Atopic dermatitis is a chronic, inflammatory illness that puts sufferers and carers under a lot of stress. SHR0302 is a Janus kinase 1 inhibitor that is being studied for inflammatory skin conditions. It is an oral, highly selective inhibitor. For a review, researchers had to determine how well SHR0302 worked and how safe it was in Chinese patients with moderate to severe atopic dermatitis. Between October 2019 and August 2020, a multicenter, randomized, double-blind, placebo-controlled phase II study was undertaken in China.

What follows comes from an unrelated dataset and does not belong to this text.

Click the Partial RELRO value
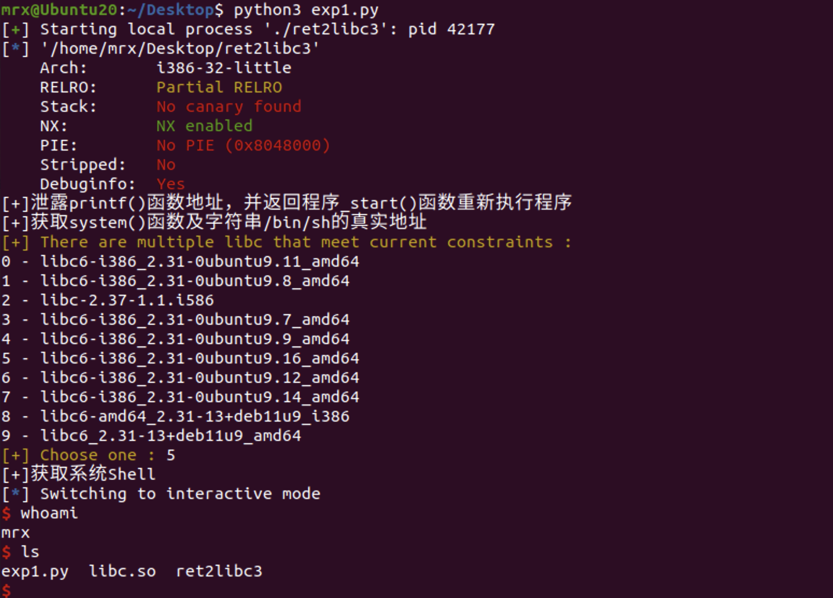The image size is (833, 598). click(219, 87)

Patients with moderate to severe dermatitis who were unresponsive or intolerant to topical or conventional systemic therapies (n = 105) were included in the study. For 12 weeks, patients were randomly randomized to receive SHR0302 4 mg once daily, SHR0302 8 mg once daily, or placebo in a 1:1:1 ratio. The proportion of patients who achieved an Investigator’s Global Assessment (IGA) response (IGA of 0 [clear] or 1 [nearly clear] with a 2-grade improvement) at week 12 was the main efficacy goal. Eczema Area and Severity Index (EASI) and pruritus Numerical Rating Scale (NRS) scores were used as secondary effectiveness measures.

Nine patients (25.7% ; 90% confidence interval [CI] 13.6–37.9%; P= 0.022) in the SHR0302 4 mg group, 19 patients (54.3%; 90% CI: 40.4–68.1%; P <0.001) in the SHR0302 8 mg group, and two patients (5.7%; 90% CI 0.0–12.2%) in the placebo group achieved IGA response at week 12. In the SHR0302 4 mg, SHR0302 8 mg, and placebo groups, EASI75 was achieved in 51.4% (P = 0.013), 74.3% (P < 0.001), and 22.9% of patients, respectively, while an NRS 3-point improvement was seen in 65.7% (P <0.001), 74.3% (P <0.001), and 22.9% of patients, respectively. In the SHR0302 4 mg, SHR0302 8 mg, and placebo groups, respectively, 60.0%, 68.6%, and 51.4% of patients had treatment-emergent adverse events. In most cases, the side effects were minor. There were three major side effects documented, all of which were a worsening of atopic dermatitis. There were no significant infections recorded.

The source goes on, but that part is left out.